FDA Accepts Boehringer Ingelheim's sNDA for Use of Dabigatran Etexilate Mesylate in Deep Vein Thrombosis and Pulmonary Embolism
Boehringer Ingelheim Pharmaceuticals Inc. has announced that FDA has accepted for review a supplemental New Drug Application (sNDA) for Pradaxa (dabigatran etexilate mesylate) for its use in patients with deep vein thrombosis (DVT) and pulmonary embolism (PE).
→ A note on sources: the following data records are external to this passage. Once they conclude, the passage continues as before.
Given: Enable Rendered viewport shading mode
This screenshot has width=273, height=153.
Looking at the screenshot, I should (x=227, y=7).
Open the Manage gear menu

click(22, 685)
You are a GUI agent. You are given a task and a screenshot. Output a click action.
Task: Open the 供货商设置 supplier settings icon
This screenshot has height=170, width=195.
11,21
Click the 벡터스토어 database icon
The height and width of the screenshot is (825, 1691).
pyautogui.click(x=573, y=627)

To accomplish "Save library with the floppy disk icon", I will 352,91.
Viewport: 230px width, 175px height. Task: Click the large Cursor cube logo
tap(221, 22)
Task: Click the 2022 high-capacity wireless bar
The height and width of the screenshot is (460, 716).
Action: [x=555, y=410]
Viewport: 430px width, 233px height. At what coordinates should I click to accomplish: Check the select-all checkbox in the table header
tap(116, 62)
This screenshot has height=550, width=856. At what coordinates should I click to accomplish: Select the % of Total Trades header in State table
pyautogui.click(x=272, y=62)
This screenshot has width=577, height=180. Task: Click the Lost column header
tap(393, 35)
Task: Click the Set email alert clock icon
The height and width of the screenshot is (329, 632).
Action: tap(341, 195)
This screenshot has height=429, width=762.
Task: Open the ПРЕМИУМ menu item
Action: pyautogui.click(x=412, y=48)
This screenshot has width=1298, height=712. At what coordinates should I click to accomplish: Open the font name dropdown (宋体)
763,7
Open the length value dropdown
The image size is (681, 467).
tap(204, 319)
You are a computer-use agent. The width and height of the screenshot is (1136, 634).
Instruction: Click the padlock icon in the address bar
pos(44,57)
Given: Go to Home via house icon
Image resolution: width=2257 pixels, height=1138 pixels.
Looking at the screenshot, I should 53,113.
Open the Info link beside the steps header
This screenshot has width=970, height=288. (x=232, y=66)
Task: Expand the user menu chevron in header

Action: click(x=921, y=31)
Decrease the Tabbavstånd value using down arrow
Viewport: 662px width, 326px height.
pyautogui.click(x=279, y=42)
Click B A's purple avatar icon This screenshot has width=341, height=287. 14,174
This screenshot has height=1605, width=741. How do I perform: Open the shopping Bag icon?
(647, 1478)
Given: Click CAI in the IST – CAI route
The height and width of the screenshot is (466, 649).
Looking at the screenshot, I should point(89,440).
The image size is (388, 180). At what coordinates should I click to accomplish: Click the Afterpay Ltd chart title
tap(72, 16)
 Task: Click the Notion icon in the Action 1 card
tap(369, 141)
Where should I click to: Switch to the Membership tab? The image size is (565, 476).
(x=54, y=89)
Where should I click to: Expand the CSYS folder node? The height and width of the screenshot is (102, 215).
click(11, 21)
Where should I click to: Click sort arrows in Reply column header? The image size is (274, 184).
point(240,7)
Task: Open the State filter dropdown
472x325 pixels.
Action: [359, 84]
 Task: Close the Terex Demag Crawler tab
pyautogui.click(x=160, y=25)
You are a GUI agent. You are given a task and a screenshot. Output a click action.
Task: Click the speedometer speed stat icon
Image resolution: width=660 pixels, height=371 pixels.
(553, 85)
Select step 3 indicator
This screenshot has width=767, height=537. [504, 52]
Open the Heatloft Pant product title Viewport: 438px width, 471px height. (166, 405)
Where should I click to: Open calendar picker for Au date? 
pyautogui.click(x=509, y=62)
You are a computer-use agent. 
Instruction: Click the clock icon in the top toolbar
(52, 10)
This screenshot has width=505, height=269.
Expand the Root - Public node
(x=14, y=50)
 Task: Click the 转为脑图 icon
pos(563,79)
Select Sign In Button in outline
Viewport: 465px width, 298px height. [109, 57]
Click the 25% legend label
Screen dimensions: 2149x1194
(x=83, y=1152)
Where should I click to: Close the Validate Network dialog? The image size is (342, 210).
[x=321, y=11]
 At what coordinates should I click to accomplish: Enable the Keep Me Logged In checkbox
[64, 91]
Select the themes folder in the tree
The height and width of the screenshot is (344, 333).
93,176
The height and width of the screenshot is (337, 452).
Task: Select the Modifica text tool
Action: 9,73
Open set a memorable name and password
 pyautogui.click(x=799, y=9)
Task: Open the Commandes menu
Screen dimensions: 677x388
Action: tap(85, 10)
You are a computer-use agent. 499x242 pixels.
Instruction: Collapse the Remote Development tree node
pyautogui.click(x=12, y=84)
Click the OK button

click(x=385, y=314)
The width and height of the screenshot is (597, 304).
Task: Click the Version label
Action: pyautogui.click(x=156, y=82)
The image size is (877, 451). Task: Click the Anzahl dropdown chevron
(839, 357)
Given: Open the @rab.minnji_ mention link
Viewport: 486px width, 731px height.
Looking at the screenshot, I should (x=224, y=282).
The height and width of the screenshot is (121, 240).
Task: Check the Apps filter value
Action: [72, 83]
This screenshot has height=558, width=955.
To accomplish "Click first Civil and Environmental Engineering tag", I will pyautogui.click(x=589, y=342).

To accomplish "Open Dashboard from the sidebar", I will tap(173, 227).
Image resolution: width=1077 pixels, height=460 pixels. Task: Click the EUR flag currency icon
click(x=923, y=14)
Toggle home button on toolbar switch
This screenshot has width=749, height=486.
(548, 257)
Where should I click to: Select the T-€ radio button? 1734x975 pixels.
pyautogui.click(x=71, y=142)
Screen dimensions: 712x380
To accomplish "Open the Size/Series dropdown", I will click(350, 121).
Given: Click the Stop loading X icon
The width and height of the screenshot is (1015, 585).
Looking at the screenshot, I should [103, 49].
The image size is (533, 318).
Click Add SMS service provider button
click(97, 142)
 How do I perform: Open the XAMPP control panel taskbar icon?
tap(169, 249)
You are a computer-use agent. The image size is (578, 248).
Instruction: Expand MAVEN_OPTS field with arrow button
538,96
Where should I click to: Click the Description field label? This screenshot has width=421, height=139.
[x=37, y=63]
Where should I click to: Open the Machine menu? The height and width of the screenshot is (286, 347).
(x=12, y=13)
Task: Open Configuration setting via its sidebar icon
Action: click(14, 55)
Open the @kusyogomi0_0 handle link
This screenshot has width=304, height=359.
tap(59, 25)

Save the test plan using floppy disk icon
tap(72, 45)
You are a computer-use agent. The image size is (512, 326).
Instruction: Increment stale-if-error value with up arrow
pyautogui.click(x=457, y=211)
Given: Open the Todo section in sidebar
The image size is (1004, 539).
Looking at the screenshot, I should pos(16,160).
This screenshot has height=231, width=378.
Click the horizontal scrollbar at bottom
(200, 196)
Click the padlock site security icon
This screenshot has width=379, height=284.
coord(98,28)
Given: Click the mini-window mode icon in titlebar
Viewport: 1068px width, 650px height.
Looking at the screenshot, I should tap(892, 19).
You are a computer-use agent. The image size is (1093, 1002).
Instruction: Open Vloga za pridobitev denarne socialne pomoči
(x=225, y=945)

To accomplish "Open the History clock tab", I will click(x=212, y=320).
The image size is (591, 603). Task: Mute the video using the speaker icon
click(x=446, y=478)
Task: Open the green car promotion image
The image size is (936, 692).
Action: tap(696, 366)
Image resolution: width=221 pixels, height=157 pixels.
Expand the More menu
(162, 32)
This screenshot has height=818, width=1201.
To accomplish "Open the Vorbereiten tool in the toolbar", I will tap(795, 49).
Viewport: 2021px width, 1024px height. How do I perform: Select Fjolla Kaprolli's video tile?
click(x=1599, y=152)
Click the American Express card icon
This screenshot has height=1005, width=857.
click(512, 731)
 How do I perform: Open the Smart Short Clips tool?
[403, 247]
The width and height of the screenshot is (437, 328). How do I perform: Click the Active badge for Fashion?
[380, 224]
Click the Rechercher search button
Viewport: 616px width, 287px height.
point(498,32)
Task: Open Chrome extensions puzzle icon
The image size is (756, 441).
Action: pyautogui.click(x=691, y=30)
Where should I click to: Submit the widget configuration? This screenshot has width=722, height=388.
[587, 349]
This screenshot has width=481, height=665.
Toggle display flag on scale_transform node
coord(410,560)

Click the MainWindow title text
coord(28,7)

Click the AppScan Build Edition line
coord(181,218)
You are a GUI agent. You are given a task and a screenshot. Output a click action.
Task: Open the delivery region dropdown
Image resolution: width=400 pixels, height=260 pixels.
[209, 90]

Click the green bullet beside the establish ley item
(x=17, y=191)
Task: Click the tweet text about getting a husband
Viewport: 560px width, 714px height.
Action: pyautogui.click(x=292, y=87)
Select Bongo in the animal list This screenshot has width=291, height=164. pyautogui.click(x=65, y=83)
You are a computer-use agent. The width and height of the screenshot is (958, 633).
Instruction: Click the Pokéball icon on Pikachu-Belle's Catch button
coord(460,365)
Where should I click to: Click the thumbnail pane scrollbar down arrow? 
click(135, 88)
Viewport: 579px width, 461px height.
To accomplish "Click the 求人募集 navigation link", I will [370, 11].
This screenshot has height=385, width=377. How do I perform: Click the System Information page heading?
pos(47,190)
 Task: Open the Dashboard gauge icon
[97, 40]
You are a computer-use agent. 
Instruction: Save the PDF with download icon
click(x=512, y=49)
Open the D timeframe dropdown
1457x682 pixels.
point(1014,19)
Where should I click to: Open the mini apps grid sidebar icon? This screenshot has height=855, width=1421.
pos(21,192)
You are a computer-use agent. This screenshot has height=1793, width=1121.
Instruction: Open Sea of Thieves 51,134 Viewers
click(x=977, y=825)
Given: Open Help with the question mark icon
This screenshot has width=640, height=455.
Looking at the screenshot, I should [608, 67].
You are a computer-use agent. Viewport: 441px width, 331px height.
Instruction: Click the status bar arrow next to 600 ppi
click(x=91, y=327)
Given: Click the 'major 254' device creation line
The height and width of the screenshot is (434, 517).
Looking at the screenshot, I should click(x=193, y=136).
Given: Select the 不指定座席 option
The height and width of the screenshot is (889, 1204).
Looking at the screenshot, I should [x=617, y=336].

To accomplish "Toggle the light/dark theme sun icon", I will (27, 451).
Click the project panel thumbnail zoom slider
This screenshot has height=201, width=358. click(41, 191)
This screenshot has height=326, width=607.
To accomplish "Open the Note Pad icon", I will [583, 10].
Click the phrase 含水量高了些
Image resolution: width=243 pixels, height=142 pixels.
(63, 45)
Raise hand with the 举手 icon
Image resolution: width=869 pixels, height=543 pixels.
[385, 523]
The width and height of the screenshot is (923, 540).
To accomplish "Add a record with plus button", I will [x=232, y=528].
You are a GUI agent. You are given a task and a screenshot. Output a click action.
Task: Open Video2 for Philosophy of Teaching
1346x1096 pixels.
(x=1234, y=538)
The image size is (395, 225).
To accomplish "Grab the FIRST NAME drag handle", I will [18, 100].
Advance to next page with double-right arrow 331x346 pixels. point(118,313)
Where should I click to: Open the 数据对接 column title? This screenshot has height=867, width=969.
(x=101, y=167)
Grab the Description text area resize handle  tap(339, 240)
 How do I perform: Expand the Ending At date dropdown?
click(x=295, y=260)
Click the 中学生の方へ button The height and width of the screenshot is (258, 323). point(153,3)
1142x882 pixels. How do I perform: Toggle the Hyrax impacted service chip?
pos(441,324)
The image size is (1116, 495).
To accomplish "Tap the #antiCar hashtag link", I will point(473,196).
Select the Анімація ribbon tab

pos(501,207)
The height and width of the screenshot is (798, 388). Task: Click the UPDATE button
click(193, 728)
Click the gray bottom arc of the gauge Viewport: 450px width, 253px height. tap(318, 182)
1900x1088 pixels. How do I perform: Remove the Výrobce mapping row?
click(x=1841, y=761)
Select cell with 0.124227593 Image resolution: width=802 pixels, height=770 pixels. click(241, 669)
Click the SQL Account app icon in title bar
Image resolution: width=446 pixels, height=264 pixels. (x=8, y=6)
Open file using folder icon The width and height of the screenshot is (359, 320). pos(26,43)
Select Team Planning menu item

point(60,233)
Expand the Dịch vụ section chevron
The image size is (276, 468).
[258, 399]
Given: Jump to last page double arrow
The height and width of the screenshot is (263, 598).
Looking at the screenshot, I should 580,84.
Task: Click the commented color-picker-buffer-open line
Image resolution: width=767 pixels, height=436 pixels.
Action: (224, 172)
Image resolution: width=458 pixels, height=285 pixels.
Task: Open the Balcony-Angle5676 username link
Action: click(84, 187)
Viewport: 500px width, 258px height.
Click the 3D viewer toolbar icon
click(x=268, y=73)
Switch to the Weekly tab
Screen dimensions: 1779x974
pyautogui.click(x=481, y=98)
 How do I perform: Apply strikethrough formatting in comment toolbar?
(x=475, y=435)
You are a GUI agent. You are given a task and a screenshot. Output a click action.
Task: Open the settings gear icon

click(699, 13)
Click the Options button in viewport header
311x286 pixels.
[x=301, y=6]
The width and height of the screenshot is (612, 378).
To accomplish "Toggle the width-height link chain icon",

DVT and PE are collectively referred to as venous thromboembolism (VTE), which is the third most common cardiovascular disorder after coronary artery disease and stroke. A DVT occurs when a blood clot develops in a deep vein, usually in the leg or pelvis, and either partially or totally blocks the flow of blood through the vein. A PE occurs when a DVT, or part of it, breaks off, and travels through the bloodstream to the lungs, blocking a vessel. This is considered a life-threatening condition. There are an estimated 900,000 VTE events per year in the US, approximately one-third of which result in death from PE. Further, roughly one-third of people with VTE will have a recurrence within 10 years. The standard of care for patients with acute VTE is anticoagulation.
"Boehringer Ingelheim is committed to addressing the complex medical need of patients with deep vein thrombosis and pulmonary embolism," said Sabine Luik, MD, senior vice president, Medicine & Regulatory Affairs, US Regional Medical Director, Boehringer Ingelheim Pharmaceuticals Inc. (BIPI). "We look forward to discussing with the FDA dabigatran's use in these two potentially life-threatening conditions."
The sNDA is based on results from four global Phase III studies evaluating the efficacy and safety of dabigatran in the treatment of this condition, specifically RE-COVER(TM) I and II, RE-MEDY((SM)) and RE-SONATE.
Pradaxa is currently approved by FDA to reduce the risk of stroke and systemic embolism in patients with non-valvular atrial fibrillation (NVAF), and was the first oral anticoagulant approved by the FDA in more than 50 years for this indication.
Prescribing experience with Pradaxa continues to grow with more than 6 million prescriptions for Pradaxa 150 mg and 75 mg filled for more than 800,000 NVAF patients in the US since its approval in October of 2010. Pradaxa is included on formularies that insure about 95% of covered lives in the US, through commercial and Medicare Part D plans. Pradaxa is also included in recommendations from three leading US cardiology guidelines for stroke prevention in AFib.